6. A falta de consistência do PAC deriva também da manutenção das diretrizes
equivocadas da política macroeconômica do Governo Lula, que são travas ao
crescimento: metas rígidas de inflação e juros altos, mega-superávit fiscal
primário, câmbio flutuante e liberalização cambial, e elevado grau de
liberalização externa (Ibid, capítulo 3).
7. O "desenvolvimentismo às avessas" do Ministro da Fazenda Guido Mantega
envolve a defesa de um imposto regressivo como a CPMF. Frente à correta
decisão do Congresso de não renovar este tributo, o Ministro logrou a
decretação do aumento do IOF que onera os mais pobres, que estão pagando
taxas de juros que estão entre as mais altas do mundo. Cria-se mais um dreno
fiscal que inibe o consumo e, portanto, desestimula o investimento e o
crescimento econômico. O Ministro “desenvolvimentista às avessas” tem
recorrentemente ameaçado cortar despesas desconsiderando os outros fatores
determinantes de expansão da receita tributária.


SÍNTESE
Após um ano do PAC chega-se à conclusão que os resultados são medíocres.

1. O miniciclo de otimismo que se seguiu ao lançamento do PAC não parece ter
completado um ano. As expectativas são de taxas decrescentes de crescimento
econômico em 2008 e 2009, ou seja, o PAC está associado à desaceleração do
crescimento. Portanto, o Brasil continuará “andando para trás”. A taxa média
anual de crescimento prevista para o país em 2003-08 (3,9%) é menor do que a
taxa média mundial e todas as taxas médias regionais (ver Tabela 2).

2. Em áreas-chaves, como energia e transporte, não houve melhoras evidentes ou,
então, houve séria deterioração das condições de infra-estrutura. Os custos das
deficiências na infra-estrutura tornaram-se ainda mais evidentes com os
problemas atuais e o risco crescente na área energética.
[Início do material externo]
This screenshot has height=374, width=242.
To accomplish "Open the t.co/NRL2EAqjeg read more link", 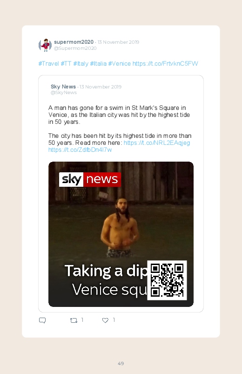I will [x=157, y=143].
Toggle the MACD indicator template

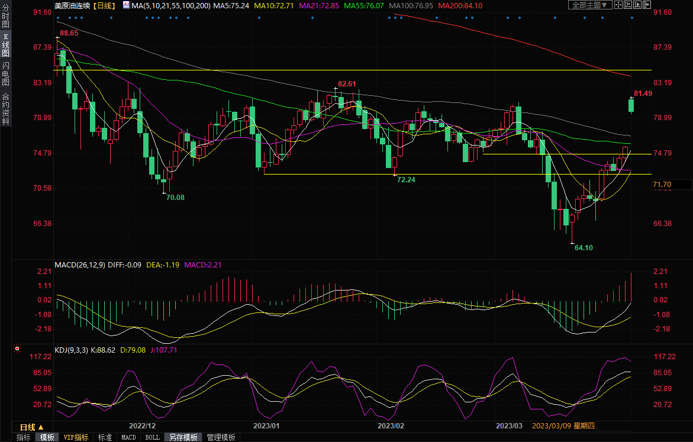128,437
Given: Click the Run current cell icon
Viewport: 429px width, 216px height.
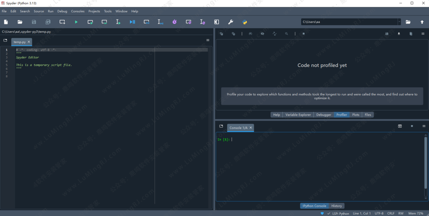Looking at the screenshot, I should pos(90,22).
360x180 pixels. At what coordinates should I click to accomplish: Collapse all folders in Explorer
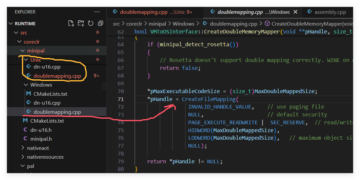(x=100, y=23)
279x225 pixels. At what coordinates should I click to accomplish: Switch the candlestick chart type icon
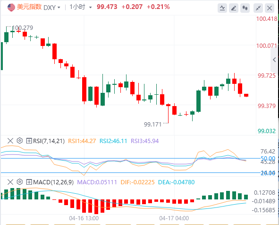pos(245,8)
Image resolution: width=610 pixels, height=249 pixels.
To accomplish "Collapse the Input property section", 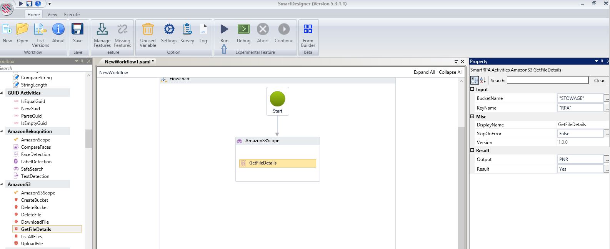I will coord(472,89).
Em conseqüência,
reaparece a pressão inflacionária via elevação dos custos. Além das deficiências
de operacionalização, deve-se destacar que os avanços no marco regulatório
(principalmente, a defesa da concorrência) foram praticamente inexistentes.
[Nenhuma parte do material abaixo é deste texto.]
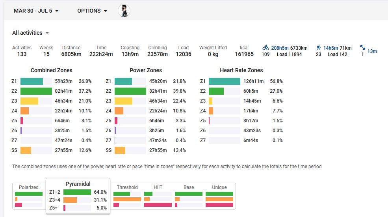388x217 pixels.
Task: Click the 13m activity time link
Action: coord(372,51)
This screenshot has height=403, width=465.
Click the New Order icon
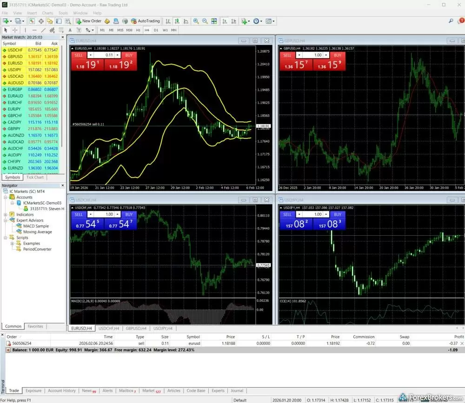click(88, 21)
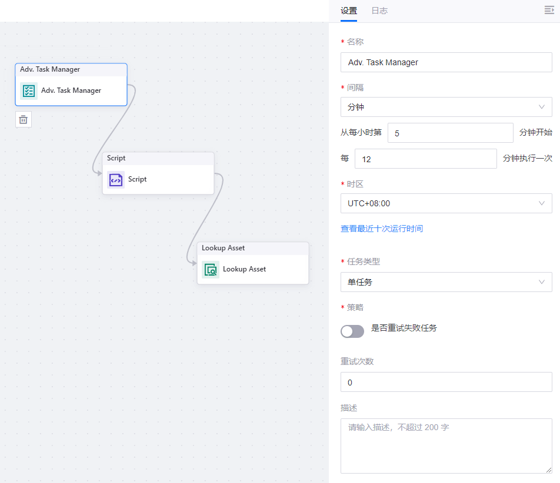Image resolution: width=560 pixels, height=483 pixels.
Task: Click the 查看最近十次运行时间 link
Action: [x=382, y=229]
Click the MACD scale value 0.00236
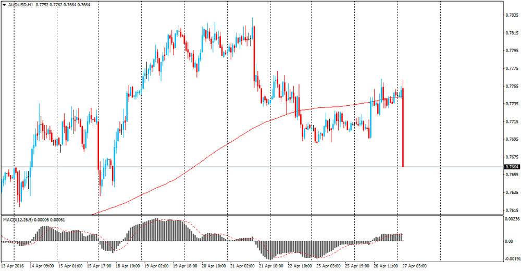The width and height of the screenshot is (521, 271). [511, 219]
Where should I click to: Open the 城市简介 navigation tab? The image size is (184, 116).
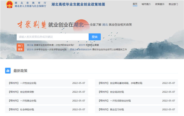click(146, 4)
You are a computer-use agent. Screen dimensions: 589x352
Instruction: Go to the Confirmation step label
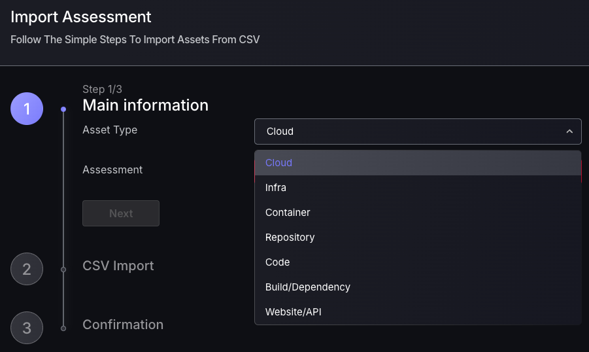[x=123, y=325]
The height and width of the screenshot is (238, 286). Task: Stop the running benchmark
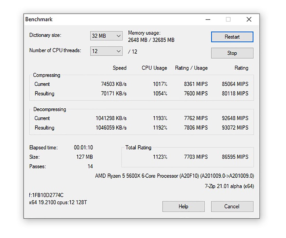(x=232, y=53)
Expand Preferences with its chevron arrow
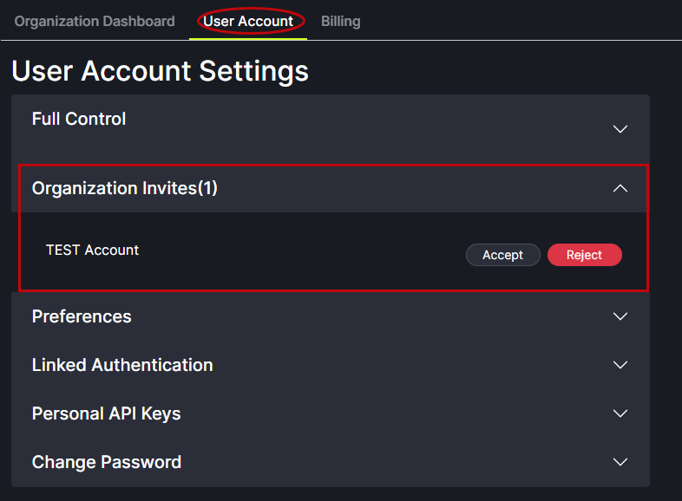 point(620,316)
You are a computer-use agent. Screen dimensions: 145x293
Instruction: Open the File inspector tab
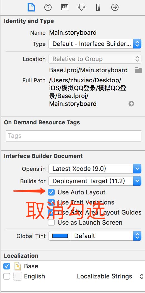point(31,8)
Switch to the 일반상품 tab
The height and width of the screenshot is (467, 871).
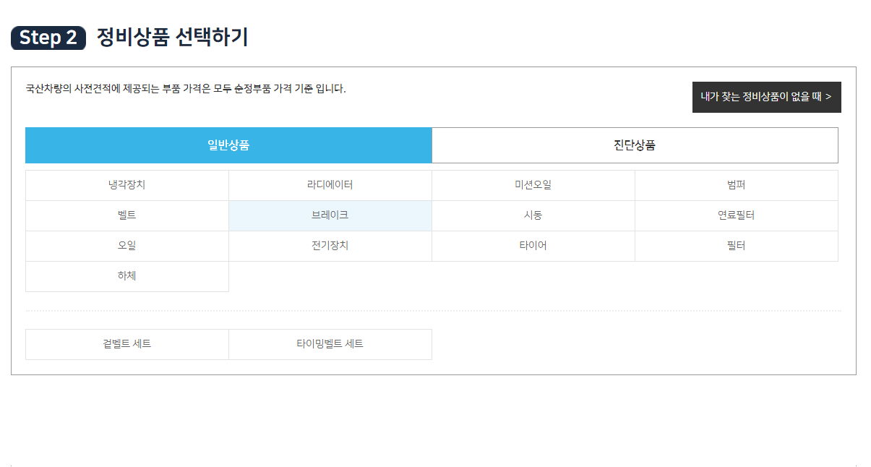tap(228, 145)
3. O Brasil não está menos vulnerável aos fatores desestabilizadores externos. É
um equívoco afastar a hipótese de crise econômica decorrente de problemas
cambiais. O superávit comercial está diminuindo rapidamente, o superávit em
transações correntes já se transformou em déficit e a relação entre as
importações e as reservas internacionais deve aumentar significativamente no
futuro próximo. O PAC tende a aumentar a vulnerabilidade externa estrutural do
país na medida em que tem foco de investimentos nos setores orientados para a
produção e exportação de commodities.

4. Tendo em vista que o PAC mantém as diretrizes básicas das estratégias e
políticas macroeconômicas do Governo Lula, o que se prevê para 2008 é, de
fato, a pressão inflacionária via custo, o aumento da vulnerabilidade externa do
6
país e a desaceleração do crescimento no contexto de maiores incertezas críticas.
Estes argumentos supõem o macrocenário global de “aterrissagem suave”
controlado pelas políticas fiscal e monetária dos Estados Unidos. Naturalmente,
a situação tenderá a se agravar se o macrocenário global de “aterrissagem suave”
se transformar em eclosão de crise com forte reversão do ciclo ascendente para o
ciclo descendente da economia mundial.



Tabela 1
Expectativas macroeconômicas para 2008
(em 18 janeiro 2008)
Mediana - agregado

2008 2009
PIB (var. % real) 4,5 4,0

Balança comercial (US$ bi) 30 26
Conta corrente (US$ bi) -5,0 -10,8

IPCA 4,4 4,2
IGP-M 4,8 4,4
IGP-DI 4,8 4,2

Taxa Selic, final de período % 11,25 10,0
Taxa Selic, final de período % 11,25 10,5
Fonte: BACEN – Focus.
http://www.bacen/focus/18 jan 08



Tabela 2
Taxa de crescimento real do PIB (%): 2003-08
Macrocenário de Aterrissagem suave

2003 2004 2005 2006 2007 2008
Média
2003-08
Mundo 4,0 5,3 4,8 5,4 5,2 4,8 4,9
Países em desenvolvimento 6,7 7,7 7,5 8,1 8,1 7,4 7,6
África 4,7 5,8 5,6 5,6 5,7 6,5 5,6
Ásia 8,3 8,8 9,2 9,8 9,8 8,8 9,1
Oriente Médio 6,6 5,6 5,4 5,6 5,9 5,9 5,8
Américas 2,4 6,0 4,6 5,5 5,0 4,3 4,6

Brasil 1,1 5,7 3,2 3,8 5,2 4,5 3,9

Fontes: FMI, IPEA e Banco Central do Brasil.
http://www.bacen/focus/18 jan 08
http://www.ipeadata.gov.br/PIB
http://www.imf.org/weo out08
Nota: Dados referem-se estimativas para 2007 e projeções para 2008.